What Is Thermal Simulation?

Thermal simulation is reservoir simulation for hot wells — the computational modeling approach that tracks not just where the fluids go, but how the heat moves through the reservoir and how that heat changes everything about how the oil behaves. In a SAGD project or steam flood, the temperature difference between the injected steam and the cold bitumen is the entire production mechanism: the steam heats the oil from near-solid to flowable, and the simulator must track that heat front accurately to predict when and how much oil drains to the producer. It's more complex than conventional simulation, requires more specialized laboratory data, and demands more computing resources — and in thermal EOR projects, there's no alternative that works.

Thermal simulation is also called thermal reservoir simulation or thermal EOR modeling.

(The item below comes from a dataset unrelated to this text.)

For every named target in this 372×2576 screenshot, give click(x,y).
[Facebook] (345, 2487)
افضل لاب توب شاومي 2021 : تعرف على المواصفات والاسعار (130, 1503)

Related terms include SAGD (the dominant thermal EOR process simulated), steam flooding (another thermal EOR process requiring thermal simulation), cyclic steam stimulation (a single-well thermal process), in-situ combustion (the most complex thermal process), steam chamber (the expanding heated zone modeled in SAGD simulation), steam-to-oil ratio (a key output validated by thermal simulation), reservoir simulation (the broader discipline), CMG STARS (the leading commercial thermal simulator), and heavy oil (the primary target for thermal EOR and thermal simulation).

Why Thermal Simulation Is the Essential Engineering Tool for the World's Largest Untapped Oil Resource

The world's heavy oil and oil sands resources dwarf the conventional light oil resource that has powered the global economy since the early 20th century. But accessing that resource requires thermal EOR — and designing, optimizing, and regulating thermal EOR projects requires thermal simulation. SAGD project approvals in Alberta's oil sands require thermal simulation models submitted to the regulator. Investment decisions for billion-dollar steam generation and SAGD development programs depend on production forecasts from thermal simulation. The optimization of well spacing, injection pressure, and steam quality that determines whether a SAGD project achieves a steam-to-oil ratio of 2.5 (excellent) or 5.0 (marginal) is guided by thermal simulation. In the world of heavy oil, thermal simulation is not a nice-to-have engineering tool — it is the indispensable basis for every major technical and commercial decision in the development of one of the world's largest remaining petroleum resources.